President Trump is attempting to walk back his baffling denigration of US Intelligence agencies by insisting that he had gotten tripped up by a double-negative.

His previous statement in front of the world stage had been “[US Intelligence Agencies] said they think it’s Russia. I have President Putin. He just said it’s not Russia. I will say this — I don’t see any reason why it would be.”

He claims that he meant to say “I don’t see any reason why it wouldn’t be.”

With this correction, the Presidents words shift from an unambiguous affirmation of an antagonistic autocrat to a lukewarm endorsement of the capabilities of US intelligence. That is, provided that one is charitable enough to believe that the one-word correction somehow manages to override the context built up by the sentences preceding it and reaffirmed by those following.

Even if were one was so charitable, the single correction doesn’t address the numerous other statements and actions that sparked the political conflagration the President finds himself immersed in.

  • There’s the fact that he seems to place more stock in Putin’s “powerful denial” than the words of his CIA director.
  • There’s the fact that he insisted that “both sides” (here meaning the US and Russia– as opposed to last time when it was literal Neo-Nazi’s and Anti-Fascist protesters) were at fault for poor relations.
  • There’s the fact that even in his heavily-scripted apology he still felt it prudent to cushion the condemnation of Russia by saying, yet again, that there may have been others interfering in the 2016 election.
  • There’s the chillingly Orwellian fact that the White House’s official transcript of the event omits a key moment from the exchange between the two leaders.
  • There’s fact that before the summit he unflinchingly stated that the European Union was one of our greatest adversaries. He mentioned the EU before Russia and before China–the latter of whom the United States is currently embroiled in a full-on trade war thanks to the President’s inchoate protectionist ideology.

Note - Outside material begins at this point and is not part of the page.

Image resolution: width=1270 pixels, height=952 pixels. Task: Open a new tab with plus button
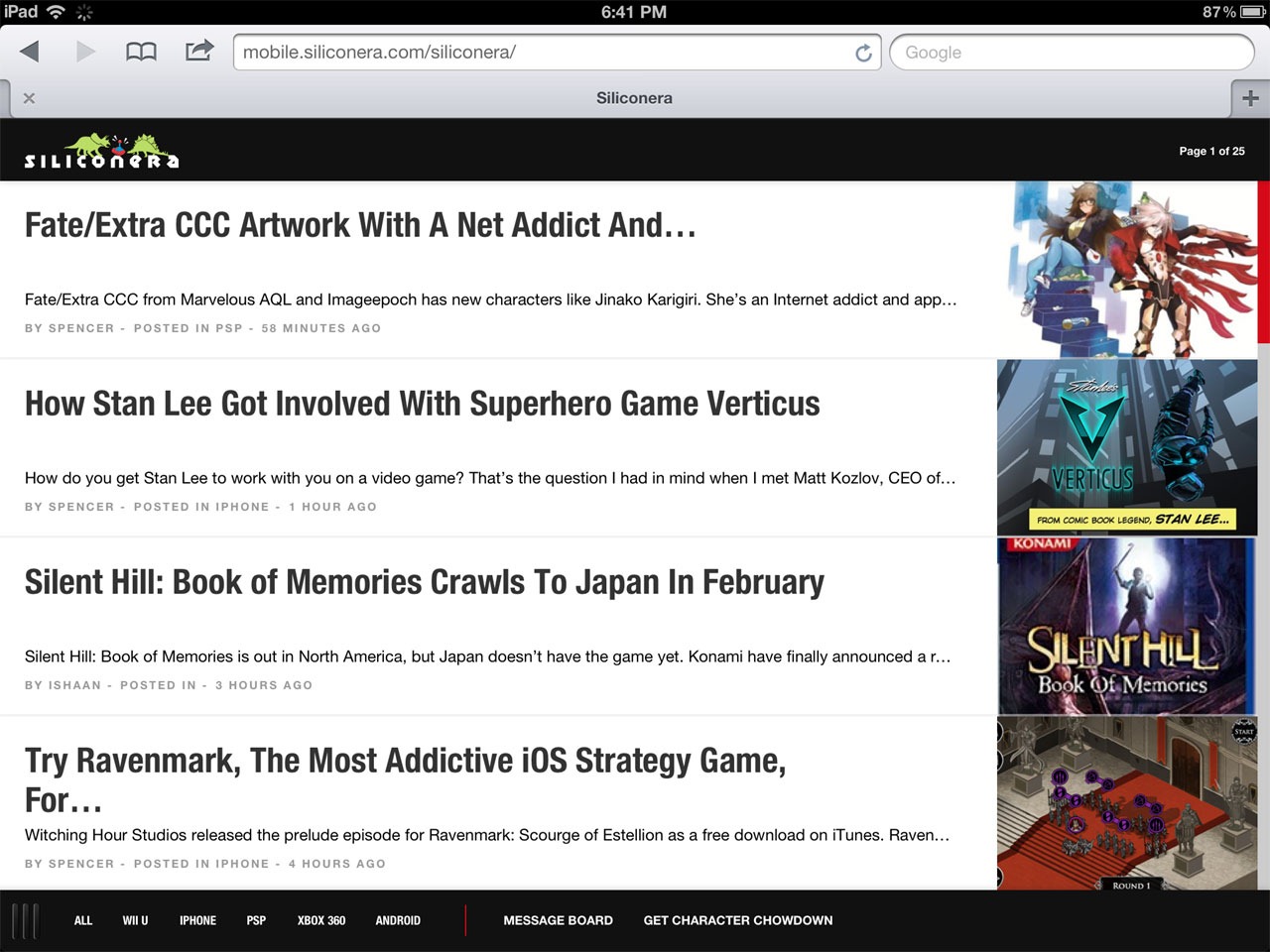(x=1250, y=98)
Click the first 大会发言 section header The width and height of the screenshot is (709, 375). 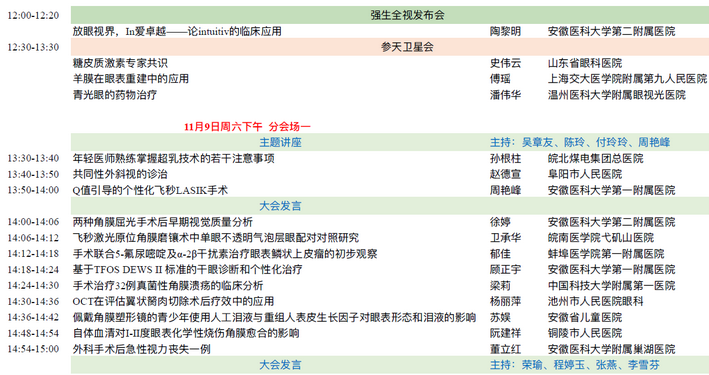[280, 206]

Presidential historians are claiming that the President’s performance shattered a number of norms. Norms that had helped maintain the US’s position in international affairs.

Lest some say that this controversy is over-dramatized, let me say this: It says something that experts and citizens alike (on both sides of the political spectrum) are condemning the President’s statements in the arena of foreign policy— a place where he and his predecessors are relatively well insulated from criticism due to the importance of the office for international relations. His performance was that bad.

The President campaigned on a promise of improving tarnished US prestige abroad. International polling data shows that global opinion of the United States has steeply decreased. If this press conference was any indication, we have not yet reached the floor.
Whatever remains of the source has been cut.